Zig is one of the new names in the world of system's programming. I've been following its growth over the last few months, and have been looking for an excuse to program with it. Needing a break from my experiments with Chaos Networks, I thought this would be the perfect time to take a small detour and have some fun with Zig.

What We Are Building
====================================================================================================================================================================================================================================================================================================================================

Today we will be exploring deep neural networks, neural networks with at least two layers. DNNs are typically written in high level Python libraries like Tensorflow utilizing more complex libraries written in c++ to handle the heavy compute pieces like automatic differentiation.

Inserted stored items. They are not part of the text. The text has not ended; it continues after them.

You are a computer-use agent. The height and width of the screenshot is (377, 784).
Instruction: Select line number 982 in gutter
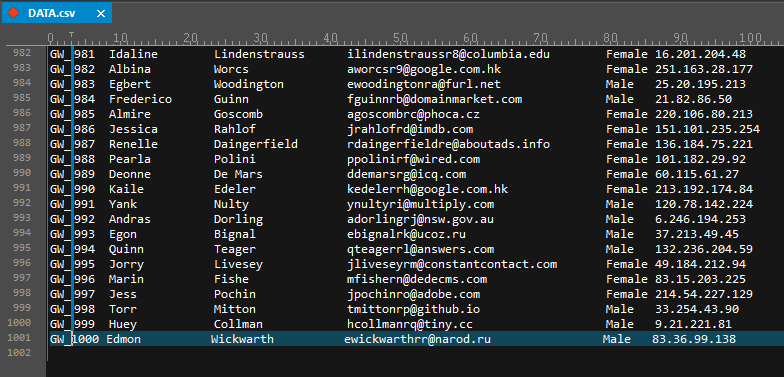click(22, 53)
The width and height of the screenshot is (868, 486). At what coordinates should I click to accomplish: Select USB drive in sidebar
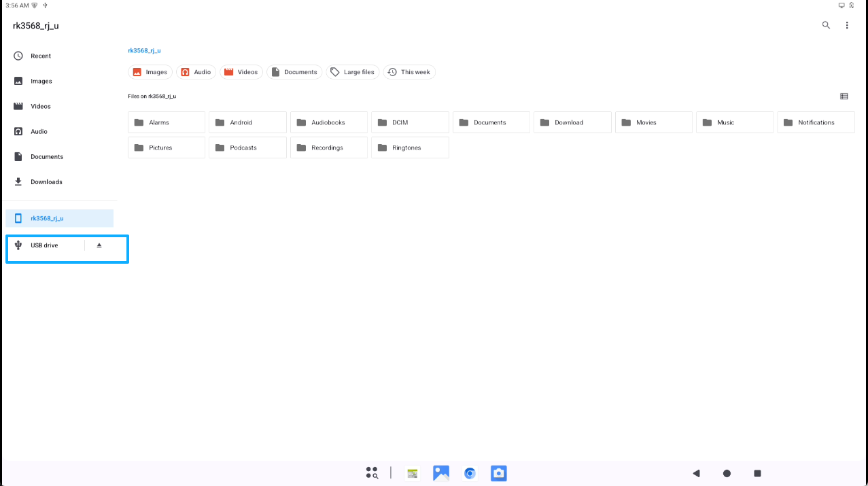pyautogui.click(x=44, y=245)
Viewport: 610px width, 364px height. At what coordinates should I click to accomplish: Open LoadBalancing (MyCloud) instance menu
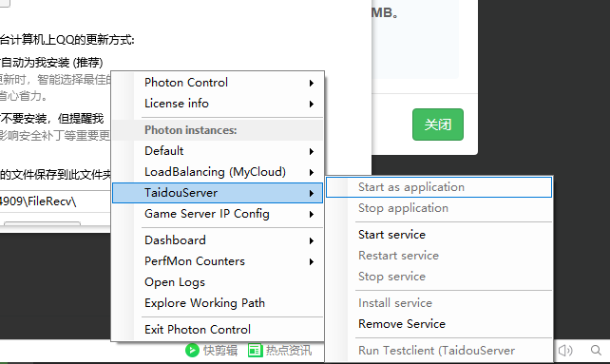(x=218, y=172)
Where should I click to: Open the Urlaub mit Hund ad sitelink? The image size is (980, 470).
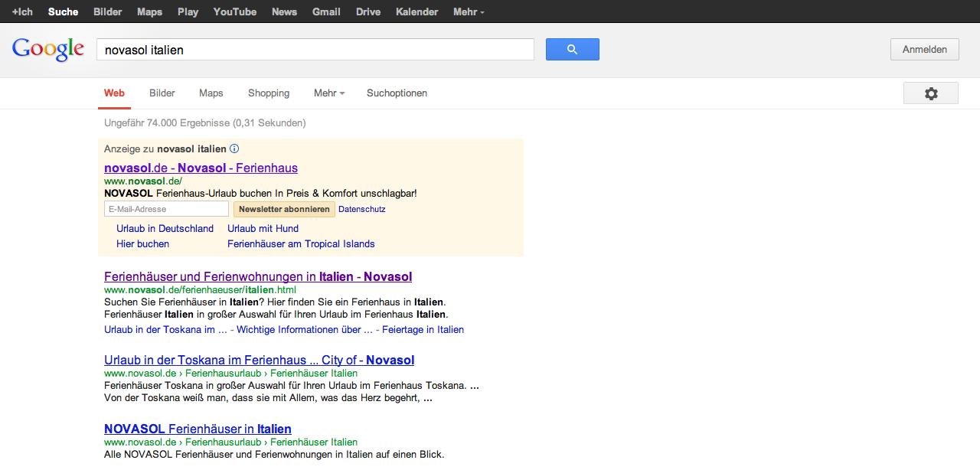[263, 228]
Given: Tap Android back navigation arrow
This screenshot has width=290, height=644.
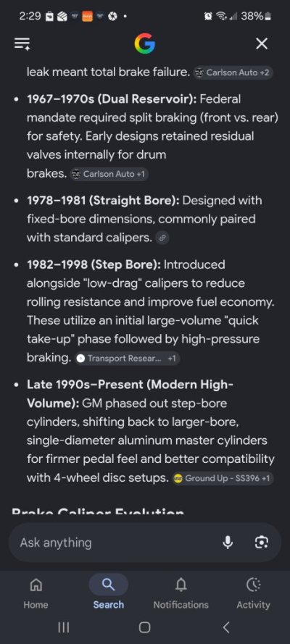Looking at the screenshot, I should click(x=226, y=627).
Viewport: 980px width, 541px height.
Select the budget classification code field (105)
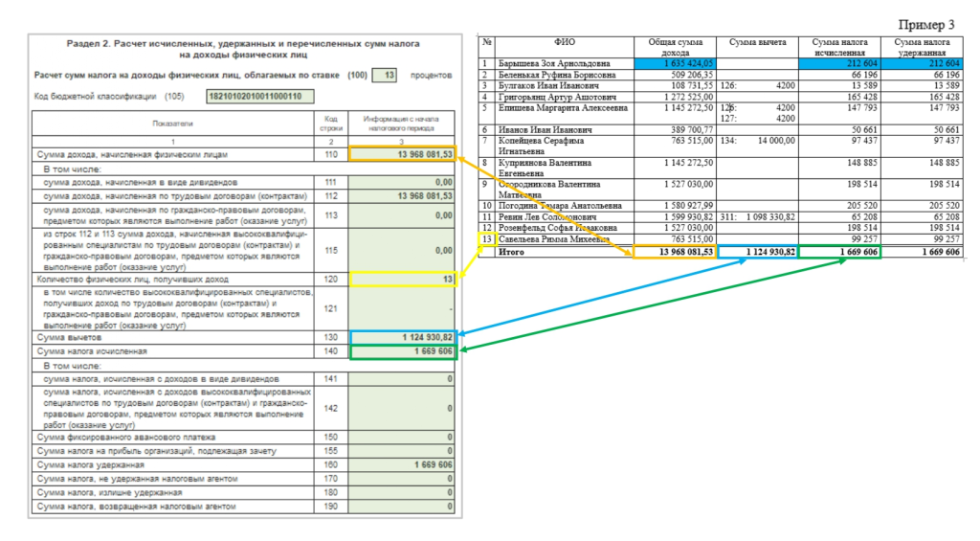point(259,96)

We will not be using any such libraries and instead write our own simple DNN from scratch using nothing but the Zig standard library.

By the end of this post our homemade DNN will be solving MNIST with 96% accuracy!

The Architecture
====================================================================================================================================================================================================================================================================================================================================

In contrast to the majority of public libraries, we will not be utilizing the concepts of tensors and the associated idea of automatic differentiation as doing so would be outside the scope of a simple weekend project. Instead, we will manually compute the gradients for layers. This causes our architecture to shift from the standard abstraction with layer structs possessing only forward methods, to layer structs possessing both forward and backwards methods. In other words, each layer will be in charge of computing its own individual gradients and the gradients for its inputs (so we can chain layers) as will be shown later.

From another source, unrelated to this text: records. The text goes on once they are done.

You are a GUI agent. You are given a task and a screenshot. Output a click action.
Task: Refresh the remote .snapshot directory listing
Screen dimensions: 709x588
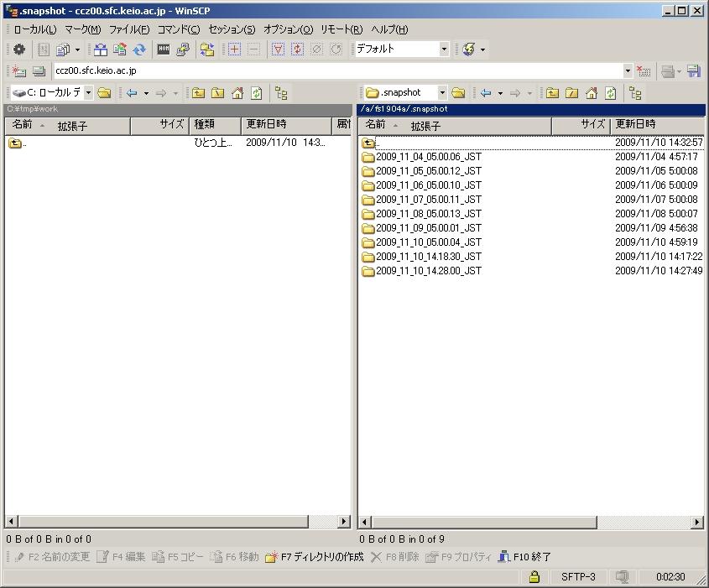pyautogui.click(x=610, y=93)
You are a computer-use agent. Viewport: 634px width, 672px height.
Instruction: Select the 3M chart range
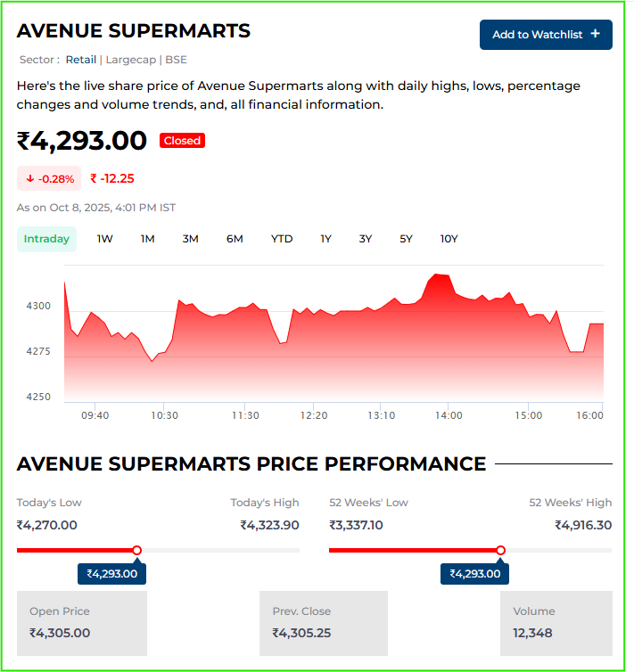(190, 239)
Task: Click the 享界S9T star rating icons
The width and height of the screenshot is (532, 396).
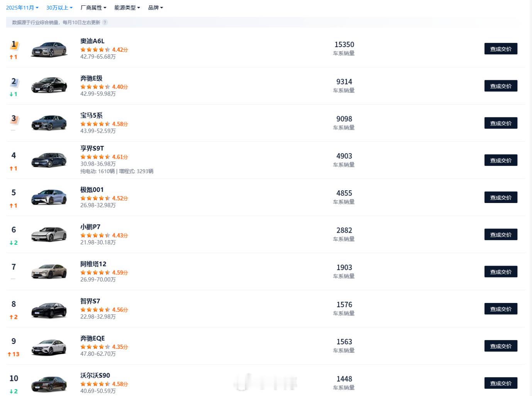Action: pyautogui.click(x=95, y=157)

Our simple executable will consist of four modules:

Let's break them down.

layer.zig
====================================================================================================================================================================================================================================================================================================================================

const std = @import("std");

pub fn Layer(comptime I: usize, comptime O: usize) type {
    const LayerGrads = struct { 
        weight_grads: []f64, 
        input_grads: []f64,
        const Self = @This();

        pub fn destruct(self: Self, allocator: *std.mem.Allocator) void {
            allocator.free(self.weight_grads);
            allocator.free(self.input_grads);
        }
    };

    return struct {
        inputs: usize,
        outputs: usize,
        weights: *[I * O]f64,
        last_inputs: []f64,
        const Self = @This();

        pub fn forward(self: *Self, inputs: []f64, allocator: *std.mem.Allocator) ![]f64 {
            const batch_size = inputs.len / I;
            var outputs = try allocator.alloc(f64, batch_size * O);
            var b: usize = 0;
            while (b < batch_size) : (b += 1) {
                var o: usize = 0;
                while (o < O) : (o += 1) {
                    var sum: f64 = 0;
                    var i: usize = 0;
                    while (i < I) : (i += 1) {
                        sum += inputs[b * I + i] * self.weights[O * i + o];
                    }
                    outputs[b * O + o] = sum;
                }
            }
            self.last_inputs = inputs;
            return outputs;
        }

        pub fn backwards(self: *Self, grads: []f64, allocator: *std.mem.Allocator) !LayerGrads {
            var weight_grads = try allocator.alloc(f64, I * O);

            const batch_size = self.last_inputs.len / I;
            var input_grads = try allocator.alloc(f64, batch_size * I);

            var b: usize = 0;
            while (b < batch_size) : (b += 1) {
                var i: usize = 0;
                while (i < I) : (i += 1) {
                    var o: usize = 0;
                    while (o < O) : (o += 1) {
                        weight_grads[i * O + o] += (grads[b * O + o] * self.last_inputs[b * I + i]) / @intToFloat(f64, batch_size);
                        input_grads[b * I + i] += grads[b * O + o] * self.weights[i * O + o];
                    }
                }
            }
            return LayerGrads{ .weight_grads = weight_grads, .input_grads = input_grads };
        }

        pub fn applyGradients(self: *Self, grads: []f64) void {
            var i: usize = 0;
            while (i < I * O): (i += 1) {
                self.weights[i] -= 0.01 * grads[i];
            }
        }

        pub fn init(allocator: *std.mem.Allocator) !Self {
            var memory = try allocator.alloc(f64, I * O);
            var weights = memory[0 .. I * O];
            var prng = std.rand.DefaultPrng.init(123);
            var w: usize = 0;
            while (w < I * O) : (w += 1) {
                weights[w] = prng.random().floatNorm(f64) * 0.2;
            }
            return Self{
                .inputs = I,
                .outputs = O,
                .weights = weights,
                .last_inputs = undefined,
            };
        }

        pub fn destruct(self: *Self, allocator: *std.mem.Allocator) void {
            allocator.free(self.weights);
        }
    };
}

If you are not familiar with neural networks, the most important thing to know is the forward method is the act of passing inputs into the layer and receiving outputs. The method simply performs matrix multiplication, multiplying the inputs by the weights of the layer. There are more performant ways to accomplish the matrix multiplication in the forward method, but as this is simply an educational endeavor, the above is adequate.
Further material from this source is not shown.